[Text to read]:
## start

# Can't get 4:3 Aspect Ratio to Auto Letterbox



## QBiN (May 23, 2006)

So... I received my mini today. Setup went smoothly on this old 4:3 RCA Proscan SDTV (480i) via the Tivo composite breakout cable.

Then I noticed the HD menus were squished and so was ALL HD content I was viewing (though downconverted). I was disappointed to find no Aspect Ratio options in the Video settings menu.

I made sure the only resolution I picked was 480i, to no avail.

My older Series3 I used to use on this TV had the benefit of being able to view any HD content from my other Tivo's and would properly letterbox any 16:9 content on the 4:3 display. This mini? Not so much.

I can find no documentation that says they don't support 4:3 TV's. Not to mention, they advertise and sell the composite breakout cable for 480i.

Anyone have a similar experience or know anything about this?


----------



## aaronwt (Jan 31, 2002)

Did you hit the ZOOM button while watching content to cycle between zoom, full, and panel? At least you could with the Premieres.


----------



## QBiN (May 23, 2006)

## end

[Task requirements]:
1. Retype the forum thread on 4:3 letterboxing from "I made sure" down to "cable for 480i.".
2. For each statement, state whether the forum thread on 4:3 letterboxing supports it, answering yes or no and quoting the deciding words from the thread.
(a) The mini was connected to the television with an HDMI cable.
(b) The Video settings menu offered no Aspect Ratio options.
(c) The older Series3 letterboxed 16:9 content on the 4:3 display.
3. In the forum thread on 4:3 letterboxing, which button does the reply suggest pressing to cycle between zoom, full, and panel?
The records below come from a separate source.

[Dataset excerpts]:
## start

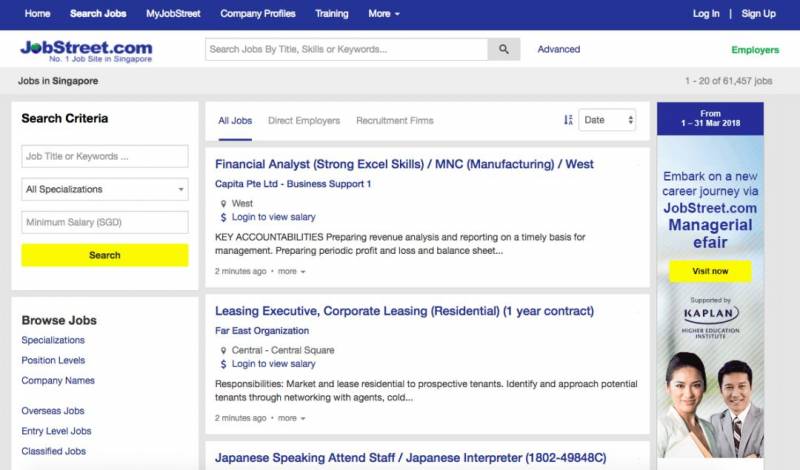The height and width of the screenshot is (470, 800).
Task: Expand 'more' under Financial Analyst listing
Action: pyautogui.click(x=291, y=271)
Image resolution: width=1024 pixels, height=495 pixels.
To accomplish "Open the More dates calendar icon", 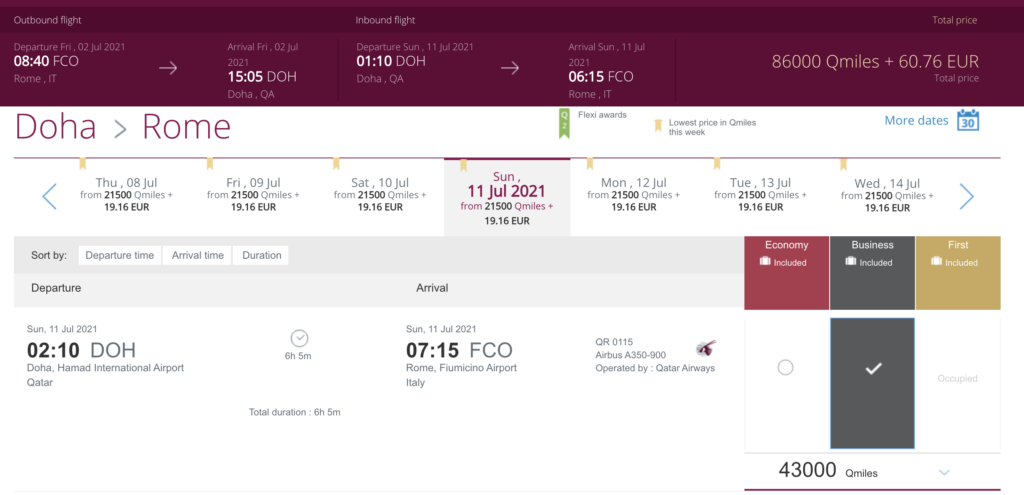I will click(968, 120).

## end

[Replies]:
1.
I made sure the only resolution I picked was 480i, to no avail.

My older Series3 I used to use on this TV had the benefit of being able to view any HD content from my other Tivo's and would properly letterbox any 16:9 content on the 4:3 display. This mini? Not so much.

I can find no documentation that says they don't support 4:3 TV's. Not to mention, they advertise and sell the composite breakout cable for 480i.

2.
(a) No: "via the Tivo composite breakout cable."
(b) Yes: "I was disappointed to find no Aspect Ratio options in the Video settings menu."
(c) Yes: "would properly letterbox any 16:9 content on the 4:3 display."

3. The ZOOM button.